━━ Listed records ━━

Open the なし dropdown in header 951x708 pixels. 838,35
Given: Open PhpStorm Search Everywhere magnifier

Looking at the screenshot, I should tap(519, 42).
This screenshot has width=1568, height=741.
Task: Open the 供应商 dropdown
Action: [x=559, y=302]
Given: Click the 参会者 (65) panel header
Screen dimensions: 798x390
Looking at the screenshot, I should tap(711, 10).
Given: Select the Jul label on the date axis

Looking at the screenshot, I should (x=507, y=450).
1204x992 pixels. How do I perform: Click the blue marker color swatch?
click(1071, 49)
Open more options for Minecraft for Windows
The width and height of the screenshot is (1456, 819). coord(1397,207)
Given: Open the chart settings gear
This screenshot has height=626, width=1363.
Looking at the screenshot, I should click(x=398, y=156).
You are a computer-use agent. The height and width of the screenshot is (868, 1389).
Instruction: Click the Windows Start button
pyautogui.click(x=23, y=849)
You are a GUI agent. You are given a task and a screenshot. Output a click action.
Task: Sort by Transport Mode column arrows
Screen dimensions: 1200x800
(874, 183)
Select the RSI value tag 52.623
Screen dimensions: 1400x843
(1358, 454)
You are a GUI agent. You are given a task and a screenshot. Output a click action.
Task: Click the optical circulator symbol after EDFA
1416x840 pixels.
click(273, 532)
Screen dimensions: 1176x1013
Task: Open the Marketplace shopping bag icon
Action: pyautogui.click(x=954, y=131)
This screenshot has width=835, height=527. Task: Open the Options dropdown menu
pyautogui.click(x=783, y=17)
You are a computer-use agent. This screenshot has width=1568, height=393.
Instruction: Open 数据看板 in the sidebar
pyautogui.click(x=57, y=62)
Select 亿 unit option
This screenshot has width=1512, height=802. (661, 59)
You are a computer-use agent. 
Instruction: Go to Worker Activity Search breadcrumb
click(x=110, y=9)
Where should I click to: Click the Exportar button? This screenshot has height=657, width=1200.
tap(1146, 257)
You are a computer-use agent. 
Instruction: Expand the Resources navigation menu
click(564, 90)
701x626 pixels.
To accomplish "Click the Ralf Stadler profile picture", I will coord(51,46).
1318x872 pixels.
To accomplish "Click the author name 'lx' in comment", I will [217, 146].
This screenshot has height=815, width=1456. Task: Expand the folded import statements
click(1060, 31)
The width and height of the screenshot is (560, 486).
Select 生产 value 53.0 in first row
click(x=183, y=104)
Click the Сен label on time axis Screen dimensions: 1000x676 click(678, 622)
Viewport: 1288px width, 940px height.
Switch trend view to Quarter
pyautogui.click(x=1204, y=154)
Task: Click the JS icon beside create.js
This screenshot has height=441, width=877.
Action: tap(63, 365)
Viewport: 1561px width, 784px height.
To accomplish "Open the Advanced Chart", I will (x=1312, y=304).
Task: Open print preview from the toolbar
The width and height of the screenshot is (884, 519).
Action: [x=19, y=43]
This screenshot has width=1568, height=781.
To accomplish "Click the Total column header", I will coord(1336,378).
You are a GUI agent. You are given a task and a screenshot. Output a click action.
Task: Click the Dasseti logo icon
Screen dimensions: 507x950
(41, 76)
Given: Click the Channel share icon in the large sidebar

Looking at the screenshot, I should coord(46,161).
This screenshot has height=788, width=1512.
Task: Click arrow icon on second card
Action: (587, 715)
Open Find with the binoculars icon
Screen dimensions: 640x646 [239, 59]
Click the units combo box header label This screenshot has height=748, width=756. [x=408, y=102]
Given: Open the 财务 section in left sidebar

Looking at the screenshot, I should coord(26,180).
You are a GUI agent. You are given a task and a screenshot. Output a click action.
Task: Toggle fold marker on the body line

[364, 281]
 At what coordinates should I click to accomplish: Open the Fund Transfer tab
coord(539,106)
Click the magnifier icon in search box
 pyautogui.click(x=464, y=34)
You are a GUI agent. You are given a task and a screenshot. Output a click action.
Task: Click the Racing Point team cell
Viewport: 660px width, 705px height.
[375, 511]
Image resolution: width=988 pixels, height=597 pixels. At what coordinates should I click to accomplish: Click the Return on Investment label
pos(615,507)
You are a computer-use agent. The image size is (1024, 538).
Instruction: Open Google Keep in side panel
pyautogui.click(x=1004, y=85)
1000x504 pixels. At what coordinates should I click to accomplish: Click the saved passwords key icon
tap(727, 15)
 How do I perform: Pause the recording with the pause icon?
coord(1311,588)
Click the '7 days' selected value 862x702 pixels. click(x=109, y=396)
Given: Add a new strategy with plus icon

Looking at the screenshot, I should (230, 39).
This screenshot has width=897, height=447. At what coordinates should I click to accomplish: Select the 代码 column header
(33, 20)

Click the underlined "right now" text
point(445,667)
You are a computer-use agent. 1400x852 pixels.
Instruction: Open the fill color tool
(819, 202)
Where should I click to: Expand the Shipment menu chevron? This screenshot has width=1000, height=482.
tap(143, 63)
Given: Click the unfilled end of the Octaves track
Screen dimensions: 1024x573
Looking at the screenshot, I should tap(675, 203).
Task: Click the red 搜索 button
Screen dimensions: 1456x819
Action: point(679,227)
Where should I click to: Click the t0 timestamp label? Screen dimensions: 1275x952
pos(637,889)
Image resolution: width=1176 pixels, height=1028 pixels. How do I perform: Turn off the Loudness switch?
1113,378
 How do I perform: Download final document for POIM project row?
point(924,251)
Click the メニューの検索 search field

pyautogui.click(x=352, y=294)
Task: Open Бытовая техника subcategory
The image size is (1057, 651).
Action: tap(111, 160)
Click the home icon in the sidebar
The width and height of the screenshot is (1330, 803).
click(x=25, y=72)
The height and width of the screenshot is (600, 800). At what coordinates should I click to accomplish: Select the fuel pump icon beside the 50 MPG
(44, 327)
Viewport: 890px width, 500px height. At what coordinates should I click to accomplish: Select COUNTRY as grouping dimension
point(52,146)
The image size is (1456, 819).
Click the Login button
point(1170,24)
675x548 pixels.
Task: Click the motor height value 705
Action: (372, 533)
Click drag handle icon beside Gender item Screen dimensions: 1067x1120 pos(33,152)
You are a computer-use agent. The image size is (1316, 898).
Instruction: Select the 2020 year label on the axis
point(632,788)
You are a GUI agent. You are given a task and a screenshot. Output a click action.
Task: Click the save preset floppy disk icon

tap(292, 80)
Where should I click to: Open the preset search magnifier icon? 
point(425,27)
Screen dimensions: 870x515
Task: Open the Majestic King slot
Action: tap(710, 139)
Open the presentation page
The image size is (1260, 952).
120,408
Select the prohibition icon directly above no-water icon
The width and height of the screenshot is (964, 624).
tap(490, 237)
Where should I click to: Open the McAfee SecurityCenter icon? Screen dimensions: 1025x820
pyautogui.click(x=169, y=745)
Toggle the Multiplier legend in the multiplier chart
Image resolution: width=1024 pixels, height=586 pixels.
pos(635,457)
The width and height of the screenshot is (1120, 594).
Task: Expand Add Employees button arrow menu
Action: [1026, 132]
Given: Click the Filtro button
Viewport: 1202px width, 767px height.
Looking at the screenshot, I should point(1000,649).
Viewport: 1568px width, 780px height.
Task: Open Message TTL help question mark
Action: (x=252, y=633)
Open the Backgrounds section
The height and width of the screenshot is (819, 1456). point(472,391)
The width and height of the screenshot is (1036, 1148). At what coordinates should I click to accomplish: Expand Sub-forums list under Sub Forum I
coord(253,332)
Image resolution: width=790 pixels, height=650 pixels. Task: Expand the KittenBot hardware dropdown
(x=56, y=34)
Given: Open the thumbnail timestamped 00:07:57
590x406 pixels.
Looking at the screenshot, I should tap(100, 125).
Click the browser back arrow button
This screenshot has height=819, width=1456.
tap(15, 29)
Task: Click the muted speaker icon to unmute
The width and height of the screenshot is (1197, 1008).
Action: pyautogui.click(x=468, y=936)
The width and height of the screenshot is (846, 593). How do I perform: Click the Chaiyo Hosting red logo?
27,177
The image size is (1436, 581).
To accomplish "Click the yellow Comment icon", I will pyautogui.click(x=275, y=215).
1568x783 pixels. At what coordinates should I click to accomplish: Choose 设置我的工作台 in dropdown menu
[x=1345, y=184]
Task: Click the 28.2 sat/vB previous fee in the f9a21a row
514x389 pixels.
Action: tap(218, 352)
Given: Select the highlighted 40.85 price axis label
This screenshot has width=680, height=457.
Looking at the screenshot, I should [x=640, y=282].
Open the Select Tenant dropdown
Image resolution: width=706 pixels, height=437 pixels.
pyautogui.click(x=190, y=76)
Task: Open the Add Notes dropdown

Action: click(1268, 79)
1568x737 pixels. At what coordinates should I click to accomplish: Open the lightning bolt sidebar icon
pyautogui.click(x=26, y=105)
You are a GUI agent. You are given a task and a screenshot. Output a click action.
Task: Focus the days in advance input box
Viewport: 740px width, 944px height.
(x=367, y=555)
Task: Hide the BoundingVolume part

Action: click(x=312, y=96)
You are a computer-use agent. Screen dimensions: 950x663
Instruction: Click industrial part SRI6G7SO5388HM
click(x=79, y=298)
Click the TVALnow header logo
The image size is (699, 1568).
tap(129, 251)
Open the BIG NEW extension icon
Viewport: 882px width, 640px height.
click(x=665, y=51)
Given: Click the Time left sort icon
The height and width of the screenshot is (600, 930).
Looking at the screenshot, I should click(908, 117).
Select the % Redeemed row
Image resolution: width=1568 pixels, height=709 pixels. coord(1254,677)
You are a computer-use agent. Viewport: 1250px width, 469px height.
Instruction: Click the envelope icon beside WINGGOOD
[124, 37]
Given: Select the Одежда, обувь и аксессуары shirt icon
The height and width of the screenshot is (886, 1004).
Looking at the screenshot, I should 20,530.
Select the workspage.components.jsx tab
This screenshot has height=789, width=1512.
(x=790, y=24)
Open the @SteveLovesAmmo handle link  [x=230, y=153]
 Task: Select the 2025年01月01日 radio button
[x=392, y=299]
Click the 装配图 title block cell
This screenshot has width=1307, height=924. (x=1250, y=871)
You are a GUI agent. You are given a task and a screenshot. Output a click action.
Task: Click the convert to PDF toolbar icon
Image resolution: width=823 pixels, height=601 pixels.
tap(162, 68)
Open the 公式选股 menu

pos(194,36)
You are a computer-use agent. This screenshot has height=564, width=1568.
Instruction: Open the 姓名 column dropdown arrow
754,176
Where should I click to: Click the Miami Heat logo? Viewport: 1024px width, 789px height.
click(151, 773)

━━━

Exercise prompt ▸ Return every line of the data above that contains the string "cell", treating uppercase and lowercase as different.

Solution for this problem ▸
Task: Click the Racing Point team cell
Click the 装配图 title block cell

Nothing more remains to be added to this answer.